%%
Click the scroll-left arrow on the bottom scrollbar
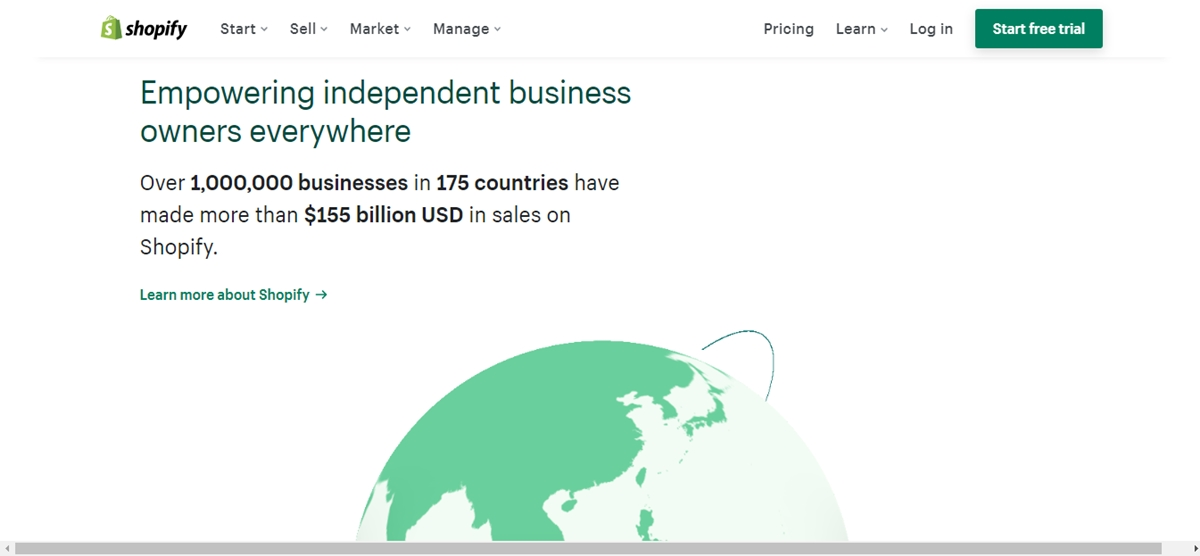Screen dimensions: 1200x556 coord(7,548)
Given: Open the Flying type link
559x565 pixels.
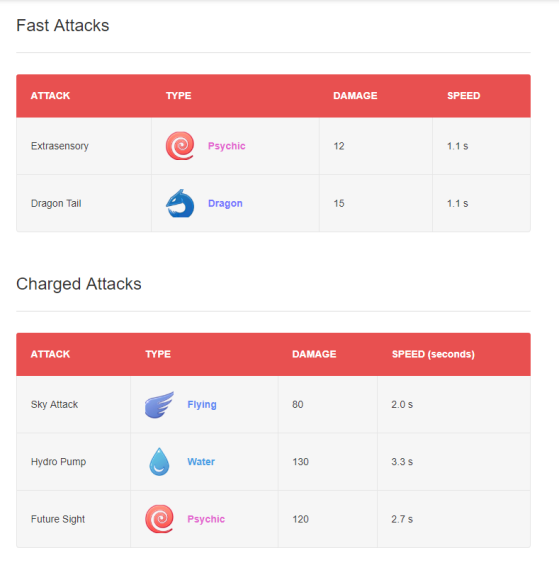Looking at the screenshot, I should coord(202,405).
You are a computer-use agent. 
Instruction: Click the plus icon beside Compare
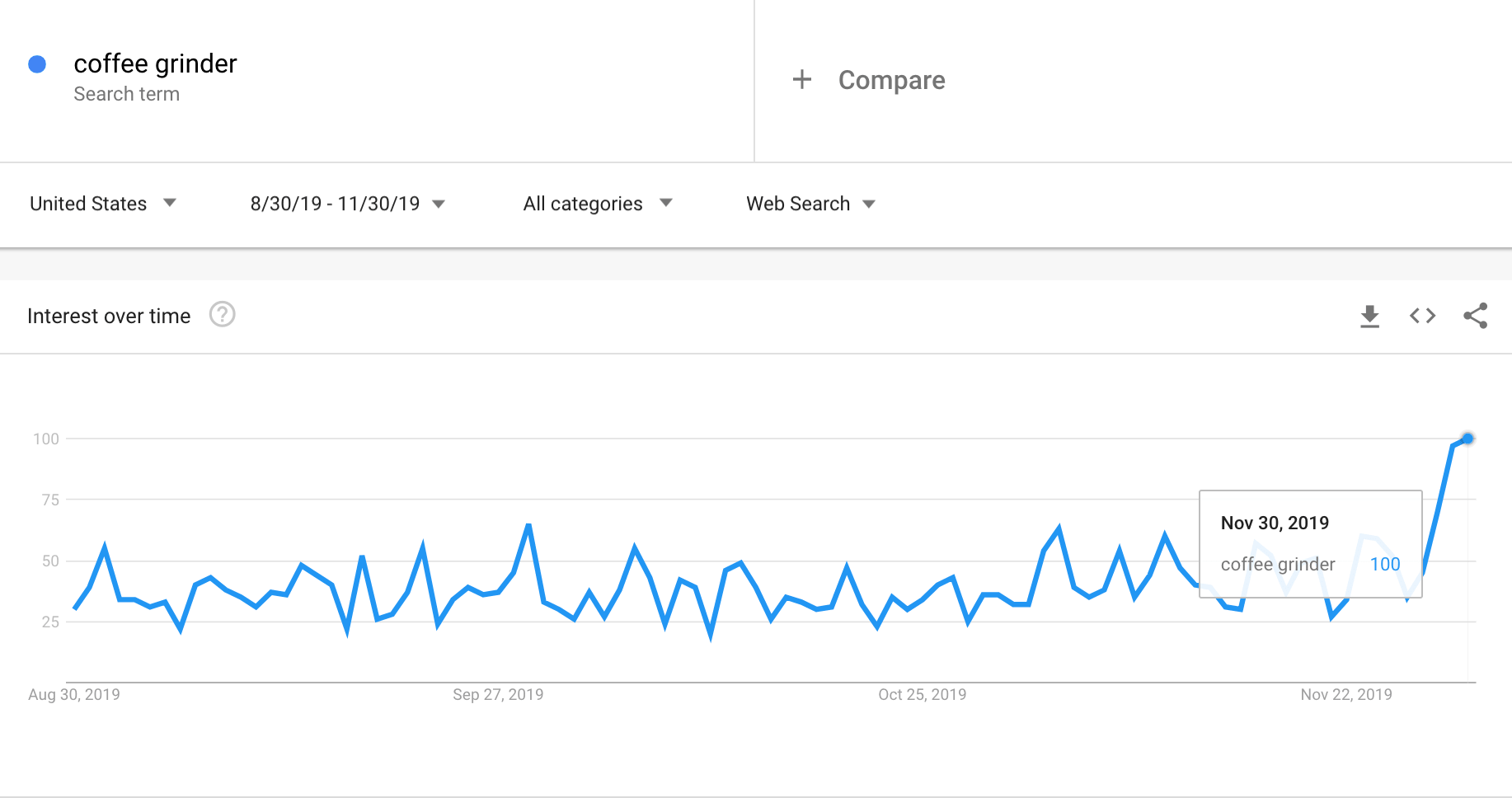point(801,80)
%%
Goal of the exercise: The pictures are not part of the copy. Retype everything else in the entries exactly.

Solution to this problem:
Click the scroll-left arrow on the bottom scrollbar
Screen dimensions: 1200x556 coord(7,548)
Given: Open the Flying type link
559x565 pixels.
Looking at the screenshot, I should coord(202,405).
You are a computer-use agent. 
Instruction: Click the plus icon beside Compare
point(801,80)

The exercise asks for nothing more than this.